A modalidade apareceu pela primeira vez como esporte de demonstração nos Jogos de Calgary 1988 e entrou oficialmente no programa olímpico em Albertville 1992, com provas individuais e de revezamento.
Desde Salt Lake City 2002, o programa passou a contar com oito provas. A grande novidade recente foi a inclusão do revezamento misto por equipes, que estreou em Pequim 2022 e está confirmado também para Milano-Cortina 2026.
A Coreia do Sul é a grande potência da patinação em pista curta. São 26 ouros, 16 pratas e 11 bronze, muito à frente da segunda colocada China, com 12 ouros,16 pratas e nove bronzes. Em terceiro está o Canadá com 10 ouros, 13 pratas e 14 bronzes.
Coreia do Sul, China e Países Baixos capitalizaram os ouros em Pequim, com seis dos nove ouros conquistados pelos três países – dois ouros cada. Na quantidade, os coreanos levam vantagem por terem pego três pratas.
Com dois ouros, uma prata e um bronze, Suzane Schulting (NED) foi o principal destaque em Pequim e a prova mais emocionante foi na estreia do revezamento por equipes. Durante a final, a canadense Florence Brunelle e a húngara Petra Jászapáti colidiram, ambas saindo da pista. As duas equipes se recuperaram e terminaram a corrida, mas após revisão, o Canadá recebeu uma penalidade por empurrão por trás e a Hungria terminou em terceiro lugar. Na linha de chegada, a China venceu a Itália por mínimos 0s016.
Em Milano-Cortina 2026, a modalidade terá nove provas: 500m, 1000m,1500m(masculino e feminino), revezamento 5000m (masculino), revezamento 3000m (feminino) e revezamento por equipes mistas.
As provas são disputadas em baterias eliminatórias. Avançam sempre os dois primeiros colocados de cada corrida até a chamada Final A, que define os medalhistas. Nos 500m e 1000m as largadas acontecem com até cinco atletas; Já nos 1500m as baterias tem até sete patinadores.

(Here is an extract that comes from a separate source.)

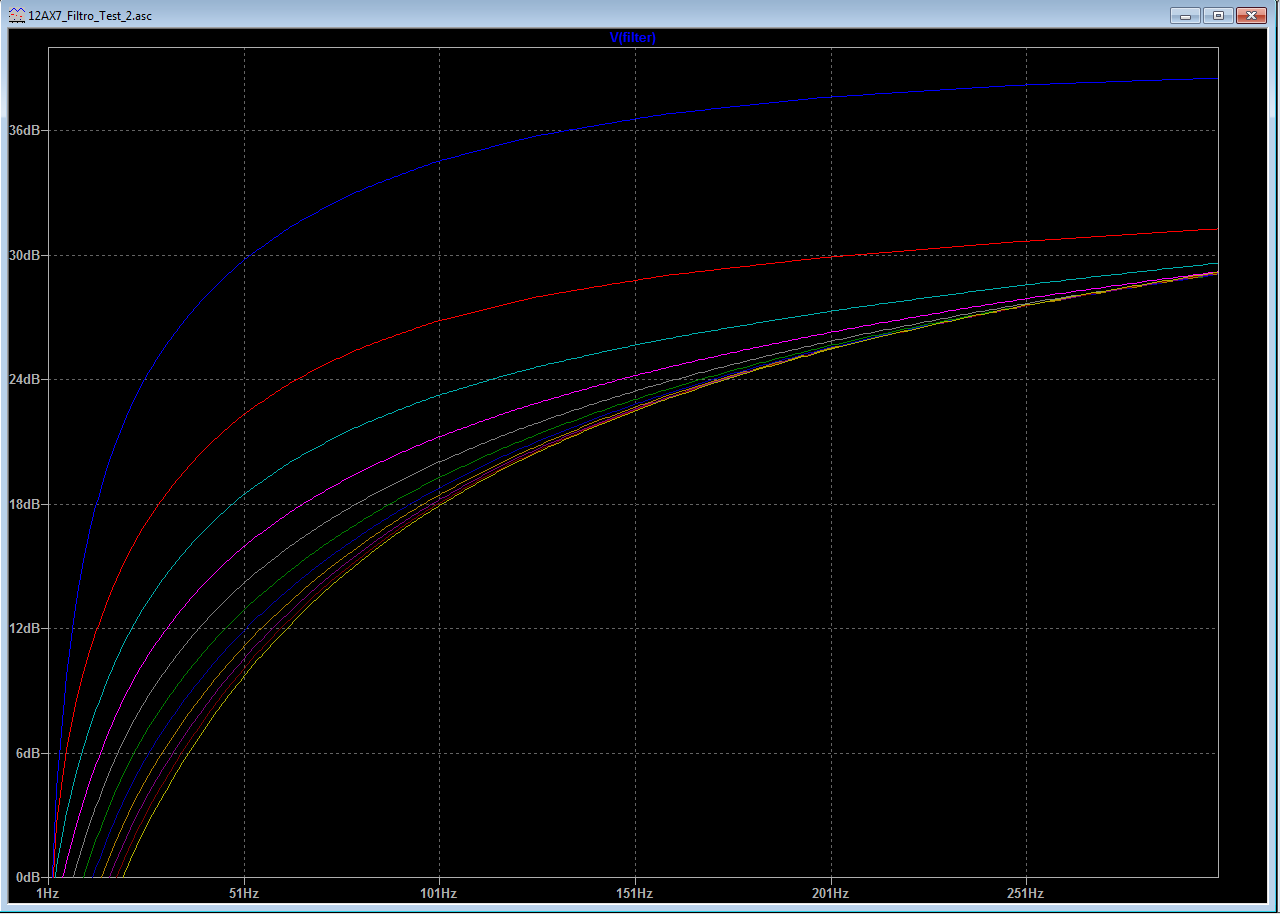The height and width of the screenshot is (914, 1280).
Task: Click the 18dB vertical axis label
Action: [x=24, y=504]
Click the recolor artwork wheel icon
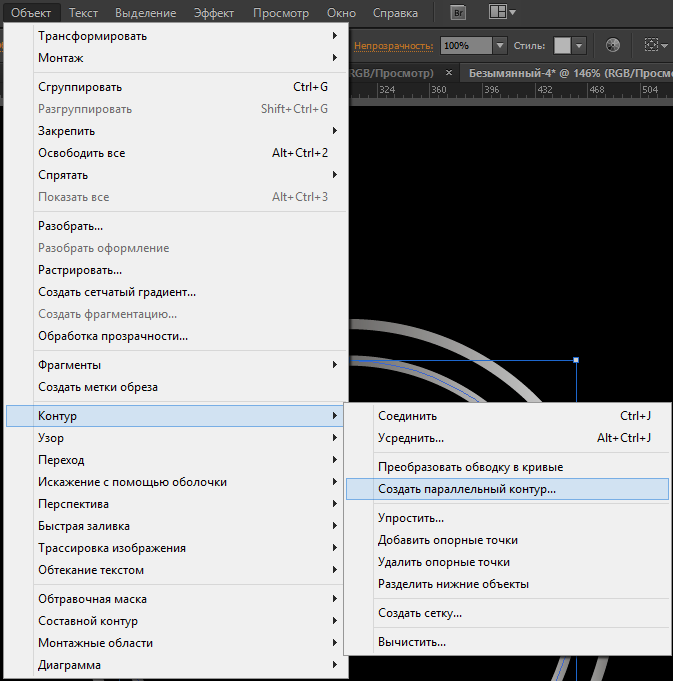 [613, 45]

No revezamento misto, cada equipe é formada por quatro atletas (duas mulheres e dois homens), que competem 2000m em ordem fixa: mulher → mulher → homem → homem
Felipe de Souza foi o primeiro representante do Brasil no short track. Entre 2004 e 2007, o brasileiro participou de etapas da Copa do Mundo, ficando em 49º lugar na classificação geral dos 500m na temporada 2005/2006. Felipe participou do Mundial de 2007, onde foi o 42º colocado nos 500m, 47º nos 1000m, 53º nos 1500m e 51º na classificação geral.

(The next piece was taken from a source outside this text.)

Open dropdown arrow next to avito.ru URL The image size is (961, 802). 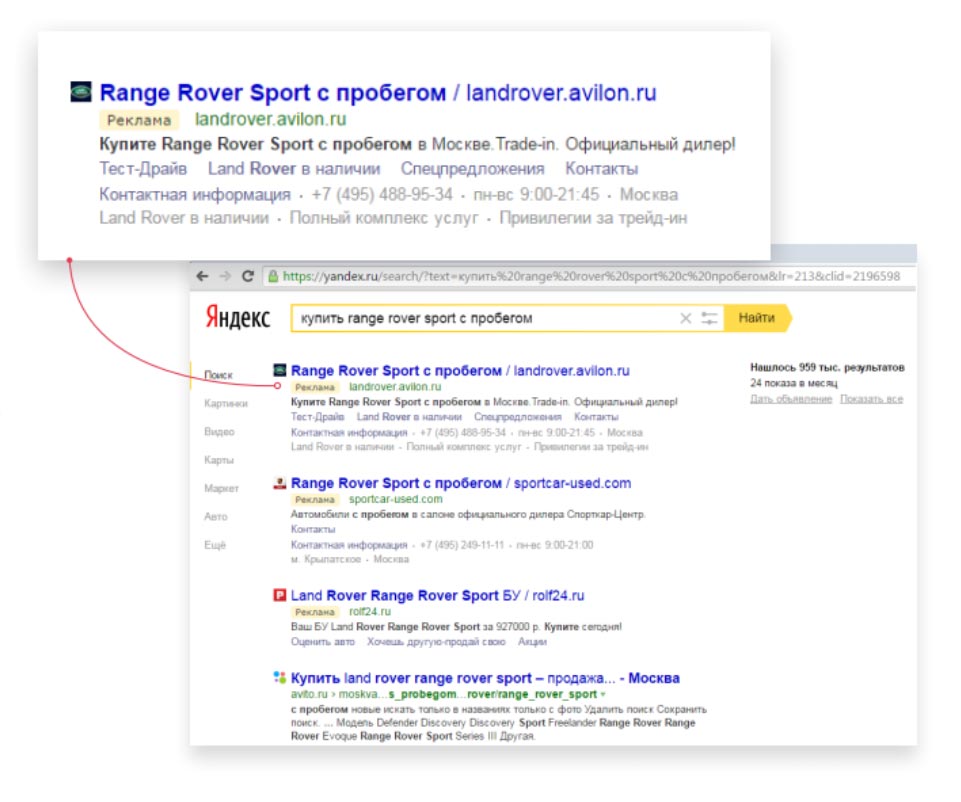(602, 694)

Lucas Koo, de 19 anos, é o principal nome do Brasil na modalidade. Nos Jogos Olímpicos da Juventude em Gangwon 2024, ele conseguiu dois top-10 e tentou se classificar para Milão-Cortina. ele chegou perto, mas achou ficando lista de realocação.
A rainha Fontana
Na Itália, a pista curta ganhou enorme visibilidade graças a Arianna Fontana, maior nome do esporte no país. Com 11 medalhas olímpicas – a Itália tem 15 medalhas na modalidade -, ela é a atleta italiana mais condecorada da história dos Jogos e foi porta-bandeira na abertura de PyeongChang 2018.
Dupla jornada
Haralds Silovs, da Letônia, tornou-se o primeiro atleta na história olímpica a participar tanto da patinação de velocidade em pista curta (1500 m) quanto da patinação de velocidade em pista longa (5000 m), e ainda o primeiro a competir em duas disciplinas no mesmo dia. Na pista longa, ele ficou em vigésimo e após sua participação ele pegou um carro para atravessar a cidade de Richmond até o Pacific Coliseum para a prova classificatória de pista curta, onde ele passou para as semifinais, mas foi eliminado.
Venceu em todas!
Viktor Ahn tornou-se o primeiro patinador de velocidade em pista curta a conquistar medalhas de ouro em todas as quatro disciplinas da modalidade (500m, 1000m, 1500m e revezamento 5000m). Detalhe: tudo isso por dois países. Em 2006 ele representou a Coreia do sul e em 2014, a Rússia – após não concordar com as escolhas de convocação em Vancouver 2010, olimpíada que ficou de fora por decisão técnica.
Final B é importante!
Apesar do nome, a Final B pode te dar chance de conseguir uma medalha. Em Pyeongchang 2018, os Países Baixos venceram no revezamento feminino e ficaram com um belo prêmio de consolação. China e Canadá disputaram a final A e foram desclassificadas, e as neerlandesas herdaram o bronze.
Masculino
Steven Dubois: o canadense brilhou no mundial de 2025, com quatro ouros e pinta como favorito para Milão-Cortina, principalmente nas provas de 500 e 1000 metros. Dono de três medalhas em Pequim, ele tem tudo para aumentar sua coleção.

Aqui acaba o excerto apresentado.